| Exercise objective |
Copy out each of the following entries word for word, keeping every line in its original order.

| Provided records |

-------

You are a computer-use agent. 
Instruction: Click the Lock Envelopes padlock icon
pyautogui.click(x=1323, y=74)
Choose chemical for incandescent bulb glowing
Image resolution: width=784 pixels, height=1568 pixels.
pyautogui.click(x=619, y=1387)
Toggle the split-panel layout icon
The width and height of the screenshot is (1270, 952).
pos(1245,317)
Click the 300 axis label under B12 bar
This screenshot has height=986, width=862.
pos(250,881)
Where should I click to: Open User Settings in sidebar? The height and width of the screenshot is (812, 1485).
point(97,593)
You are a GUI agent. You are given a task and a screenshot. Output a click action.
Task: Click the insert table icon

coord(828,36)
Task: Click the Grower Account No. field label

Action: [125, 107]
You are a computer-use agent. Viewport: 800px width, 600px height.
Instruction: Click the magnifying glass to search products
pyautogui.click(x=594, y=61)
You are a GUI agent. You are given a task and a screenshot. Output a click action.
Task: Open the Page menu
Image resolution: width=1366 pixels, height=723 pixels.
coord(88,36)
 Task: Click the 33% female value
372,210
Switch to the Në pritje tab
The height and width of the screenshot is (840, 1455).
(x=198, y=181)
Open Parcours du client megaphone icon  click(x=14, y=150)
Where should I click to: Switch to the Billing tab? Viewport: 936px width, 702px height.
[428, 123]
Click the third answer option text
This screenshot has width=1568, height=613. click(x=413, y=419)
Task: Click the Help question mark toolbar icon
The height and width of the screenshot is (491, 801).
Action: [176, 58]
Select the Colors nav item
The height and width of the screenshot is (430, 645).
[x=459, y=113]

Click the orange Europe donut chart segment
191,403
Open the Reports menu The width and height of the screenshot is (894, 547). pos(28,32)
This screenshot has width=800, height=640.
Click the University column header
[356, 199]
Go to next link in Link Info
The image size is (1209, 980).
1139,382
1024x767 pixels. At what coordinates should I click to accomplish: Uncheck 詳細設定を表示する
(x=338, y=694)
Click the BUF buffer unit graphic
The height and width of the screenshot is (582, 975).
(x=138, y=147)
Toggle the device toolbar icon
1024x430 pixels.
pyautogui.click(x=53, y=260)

-------

| The result |
You are a computer-use agent. 
Instruction: Click the Lock Envelopes padlock icon
pyautogui.click(x=1323, y=74)
Choose chemical for incandescent bulb glowing
Image resolution: width=784 pixels, height=1568 pixels.
pyautogui.click(x=619, y=1387)
Toggle the split-panel layout icon
The width and height of the screenshot is (1270, 952).
pos(1245,317)
Click the 300 axis label under B12 bar
This screenshot has height=986, width=862.
pos(250,881)
Where should I click to: Open User Settings in sidebar? The height and width of the screenshot is (812, 1485).
point(97,593)
You are a GUI agent. You are given a task and a screenshot. Output a click action.
Task: Click the insert table icon

coord(828,36)
Task: Click the Grower Account No. field label

Action: [125, 107]
You are a computer-use agent. Viewport: 800px width, 600px height.
Instruction: Click the magnifying glass to search products
pyautogui.click(x=594, y=61)
You are a GUI agent. You are given a task and a screenshot. Output a click action.
Task: Open the Page menu
Image resolution: width=1366 pixels, height=723 pixels.
coord(88,36)
 Task: Click the 33% female value
372,210
Switch to the Në pritje tab
The height and width of the screenshot is (840, 1455).
(x=198, y=181)
Open Parcours du client megaphone icon  click(x=14, y=150)
Where should I click to: Switch to the Billing tab? Viewport: 936px width, 702px height.
[428, 123]
Click the third answer option text
This screenshot has width=1568, height=613. click(x=413, y=419)
Task: Click the Help question mark toolbar icon
The height and width of the screenshot is (491, 801).
Action: [176, 58]
Select the Colors nav item
The height and width of the screenshot is (430, 645).
[x=459, y=113]

Click the orange Europe donut chart segment
191,403
Open the Reports menu The width and height of the screenshot is (894, 547). pos(28,32)
This screenshot has width=800, height=640.
Click the University column header
[356, 199]
Go to next link in Link Info
The image size is (1209, 980).
1139,382
1024x767 pixels. At what coordinates should I click to accomplish: Uncheck 詳細設定を表示する
(x=338, y=694)
Click the BUF buffer unit graphic
The height and width of the screenshot is (582, 975).
(x=138, y=147)
Toggle the device toolbar icon
1024x430 pixels.
pyautogui.click(x=53, y=260)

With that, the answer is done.